RAMPARC

Spectroscopie RAMan Portable au service du patrimoine ARtistique et Culturel

Responsabilité scientifique :

  • Stéphanie Duchêne
  • Didier Brissaud

 

Financement :

  • DIM Matériaux anciens et patrimoniaux
  • CRC – Equipe LRMH
  • CRC – Equipe CRCC

Descriptif :

Le LRMH, le CRCC, l’INP et la BnF souhaitent s’associer dans un projet d’achat d’une instrumentation portable de spectroscopie Raman destinée à réaliser des analyses non-destructives d’oeuvres du patrimoine artistique et culturel. Le but est d’élargir la pertinence des investigations actuelles afin de réaliser un diagnostic sur site le plus complet possible d’oeuvres du patrimoine monumental et muséal en couplant avec les méthodes déjà opérationnelles des différents partenaires.
Le projet RamPArC vise à mutualiser l’achat d’un matériel de terrain compact, pouvant être facilement transporté pour garantir à la fois la possibilité de caractériser les matériaux dans des conditions d’accessibilité limitée (chantiers, ateliers, collections…) et la facilité de circulation entre les différents partenaires.

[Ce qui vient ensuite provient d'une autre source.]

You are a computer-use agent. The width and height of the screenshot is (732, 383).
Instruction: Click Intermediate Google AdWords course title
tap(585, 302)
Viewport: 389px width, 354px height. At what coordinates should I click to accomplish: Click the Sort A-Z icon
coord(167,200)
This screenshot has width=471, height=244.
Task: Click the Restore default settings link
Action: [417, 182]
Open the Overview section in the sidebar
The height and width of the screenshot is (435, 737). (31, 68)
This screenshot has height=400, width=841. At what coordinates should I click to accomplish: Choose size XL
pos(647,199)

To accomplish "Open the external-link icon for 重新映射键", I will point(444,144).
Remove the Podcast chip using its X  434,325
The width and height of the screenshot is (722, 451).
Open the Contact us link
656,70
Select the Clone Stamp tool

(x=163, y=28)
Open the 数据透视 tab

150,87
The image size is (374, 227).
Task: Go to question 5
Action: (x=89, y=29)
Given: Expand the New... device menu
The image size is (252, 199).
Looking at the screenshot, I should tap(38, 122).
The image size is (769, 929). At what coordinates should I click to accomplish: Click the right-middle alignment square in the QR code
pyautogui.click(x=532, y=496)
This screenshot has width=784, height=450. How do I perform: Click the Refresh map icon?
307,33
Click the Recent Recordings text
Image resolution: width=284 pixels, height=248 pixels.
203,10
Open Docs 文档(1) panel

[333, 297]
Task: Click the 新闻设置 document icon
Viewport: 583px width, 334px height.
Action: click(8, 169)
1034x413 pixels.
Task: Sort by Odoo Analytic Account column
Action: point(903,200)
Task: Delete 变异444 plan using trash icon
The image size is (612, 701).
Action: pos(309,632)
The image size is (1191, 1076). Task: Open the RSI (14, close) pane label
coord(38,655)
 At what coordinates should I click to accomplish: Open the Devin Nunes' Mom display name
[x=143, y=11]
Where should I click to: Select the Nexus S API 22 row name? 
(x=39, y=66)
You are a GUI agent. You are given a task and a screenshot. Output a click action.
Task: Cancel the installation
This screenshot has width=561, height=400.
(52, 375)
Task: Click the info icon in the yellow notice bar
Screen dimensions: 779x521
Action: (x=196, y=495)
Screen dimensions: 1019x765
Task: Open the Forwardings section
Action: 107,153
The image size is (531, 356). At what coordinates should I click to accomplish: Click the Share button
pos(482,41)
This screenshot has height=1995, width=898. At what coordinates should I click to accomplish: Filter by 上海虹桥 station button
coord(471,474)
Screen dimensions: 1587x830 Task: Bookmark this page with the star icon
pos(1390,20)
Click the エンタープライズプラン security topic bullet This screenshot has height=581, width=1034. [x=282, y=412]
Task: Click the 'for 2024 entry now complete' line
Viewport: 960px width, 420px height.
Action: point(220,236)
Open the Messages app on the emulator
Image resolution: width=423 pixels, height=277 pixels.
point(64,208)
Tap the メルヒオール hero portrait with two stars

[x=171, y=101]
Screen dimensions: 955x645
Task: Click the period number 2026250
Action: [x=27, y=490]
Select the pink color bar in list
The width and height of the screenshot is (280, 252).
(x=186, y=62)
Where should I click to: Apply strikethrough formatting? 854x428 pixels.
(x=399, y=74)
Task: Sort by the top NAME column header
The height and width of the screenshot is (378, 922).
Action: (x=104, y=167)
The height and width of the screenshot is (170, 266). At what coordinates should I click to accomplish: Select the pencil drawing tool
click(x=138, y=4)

Le choix d’au moins deux sources de longueurs d’onde différentes, assurant la complémentarité, est envisagé pour offrir une plus grande adaptabilité de la technique à la diversité des matériaux étudiés, qu’ils soient organiques ou minéraux. Enfin la possibilité du montage d’une tête de microscope est essentielle afin d’optimiser la caractérisation de matériaux hétérogènes. Elle permettra le contrôle et la visualisation des zones d’intérêt de quelques dizaines de micromètres.
Les collaborations entre les laboratoires partenaires sont particulièrement centrées autour de la mise en commun des bases de données spectrales issues des matériauthèques respectives et du partage d’expériences. Dans cette perspective, la contribution de certains membres du consortium est conçue à travers l’implication de personnels permanents ou temporaires dans le récolement et l’analyse des corpus de matériaux de référence. La valorisation et la dissémination de ce projet sont notamment envisagées auprès des étudiants en sciences du patrimoine mais également auprès des futurs conservateurs-restaurateurs du patrimoine à l’occasion de stages ou de mémoires de fin d’études.